A este impasse es al que parece pretender darle salida la reciente orden ejecutiva del presidente Biden, asignando al actual régimen del Emirato Islámico la categoría de responsable de aquellos atentados, que, en consecuencia, debe pagar las indemnizaciones. Con el dinero de todos los afganos, producido en el país, no durante el actual Gobierno, sino precisamente durante sus veinte años de “protectorado” internacional.

Resolución que ha irritado a una parte considerable de la población afgana, como muestran, a modo de ejemplo, estas dos declaraciones transcritas por el diario El Mundo en su edición del 11 de febrero de 2022: "Los activos privados del pueblo afgano, sus salarios duramente ganados, las ganancias de las empresas, los ahorros de toda una vida se pagarán a las víctimas del 11S y se destinarán a ayuda humanitaria. Todo por confiar en los bancos.
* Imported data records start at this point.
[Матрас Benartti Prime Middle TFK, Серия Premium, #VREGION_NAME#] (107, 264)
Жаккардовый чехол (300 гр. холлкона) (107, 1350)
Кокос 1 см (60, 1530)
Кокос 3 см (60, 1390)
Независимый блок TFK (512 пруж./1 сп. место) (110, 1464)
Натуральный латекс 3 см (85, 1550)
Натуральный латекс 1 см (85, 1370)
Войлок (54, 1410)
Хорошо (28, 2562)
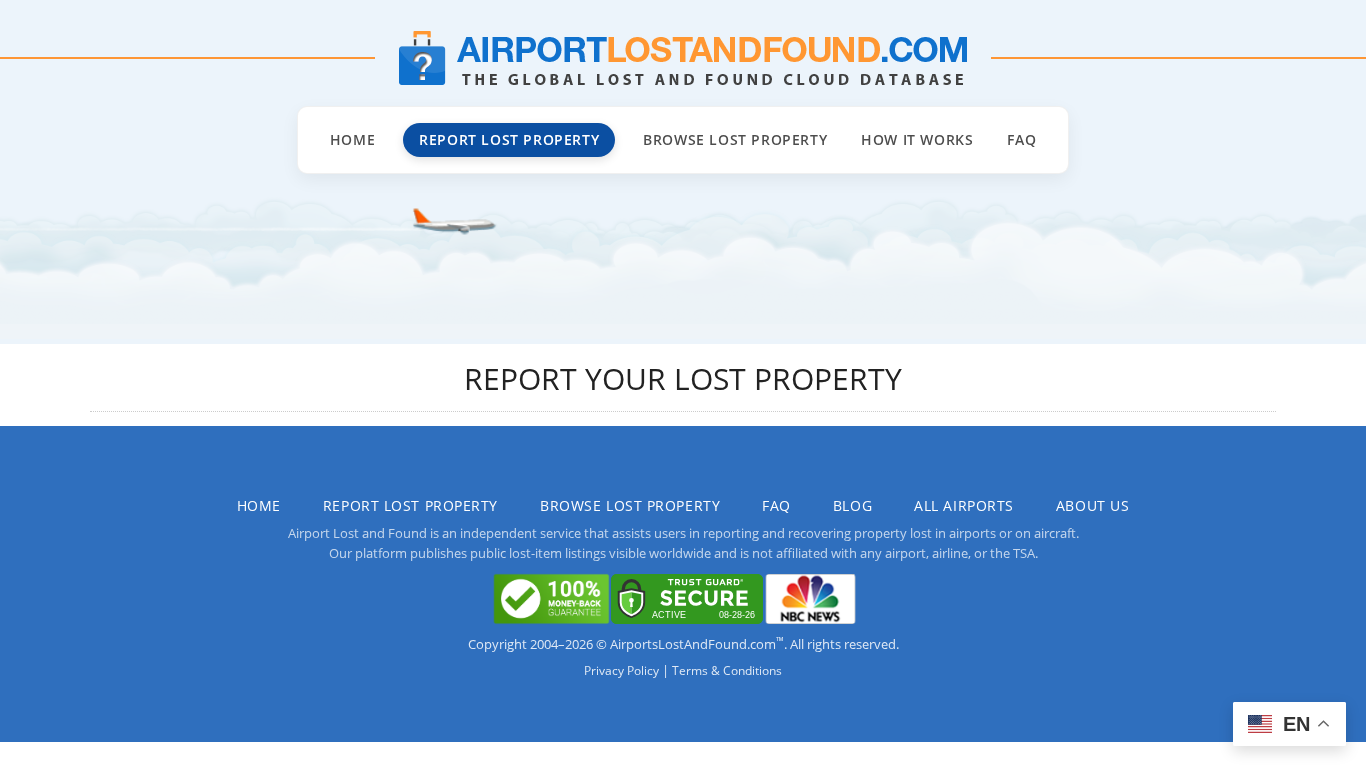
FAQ (1021, 139)
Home (352, 139)
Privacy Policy (621, 670)
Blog (852, 505)
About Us (1092, 505)
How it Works (917, 139)
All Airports (964, 505)
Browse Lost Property (735, 139)
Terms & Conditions (727, 670)
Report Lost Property (509, 139)
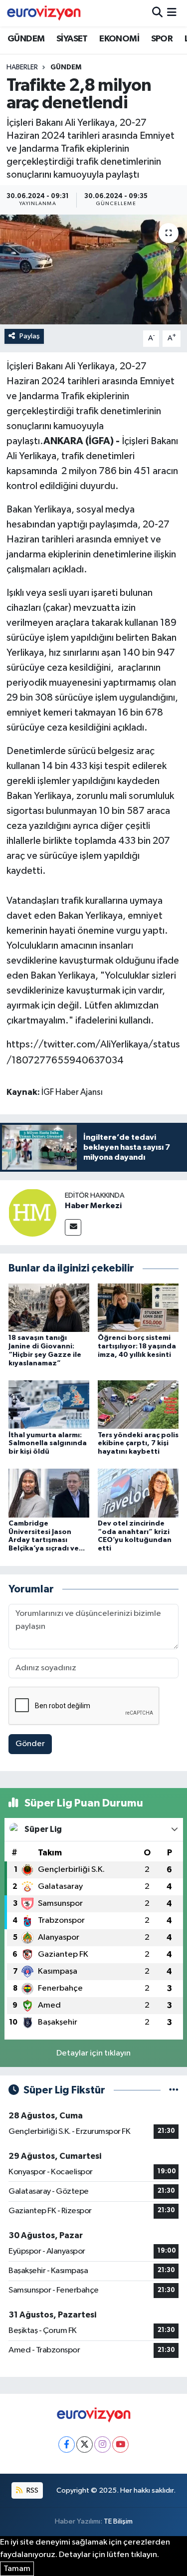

Es ridículo como poco"; "El robo y la incautación del dinero del pueblo afgano en manos de Estados Unidos representa el nivel más bajo de decadencia humana y moral de un país y una nación".

Lo más alarmante de esta noticia, ya de por sí bastante sorprendente, es que debemos leerla entre las otras mil que llenan los medios de comunicación sobre la precaria situación económica del país, azotado por cuarenta años de guerra ininterrumpidos (1979-2021) y afectado por una severa sequía, sobre el lamentable estado alimentario y sanitario de su población, que incide especialmente a los grupos humanos más vulnerables, como los niños o la mujeres, sobre la necesidad de ayuda externa para la reconstrucción física y operativa de sus sectores productivos y de consumo, etc.

Porque a quien va realmente a perjudicar esta sustracción del dinero afgano es a la población afgana, no a su Gobierno talibán, que mantendrá las riendas tenga más o menos dinero para mejorar las condiciones de vida de los ciudadanos y la capacidad productiva del país, pero que, al tener menos, menos podrá aportar a estos fines: mejorar las condiciones de vida de los ciudadanos y la capacidad productiva del país.

¿O es que hay alguien tan ingenuo como para creer que, endureciendo las condiciones de vida de la población, ésta se va a rebelar contra el Gobierno talibán y lo va a derribar? ¿O es que, en el fondo, las condiciones de vida de la población afgana son lo de menos y lo importante es derrotar al Gobierno talibán por medios económico-financieros, ya que no se ha podido por medios militares?

En cualquier caso, ¿es aceptable que el Gobierno estadounidense se quede con el dinero de los afganos y decida en qué y para qué debe gastarse? ¿Es aceptable que la mitad de ese dinero se emplee para resolver un atasco del sistema judicial estadounidense? ¿Es aceptable que se haga en nombre del complejo de superioridad moral de “somos una democracia y ellos no”? ¿Es aceptable que la reglamentación financiera mundial, supuestamente basada en la sacralidad de la propiedad privada y en el imperio de la ley, lo permita?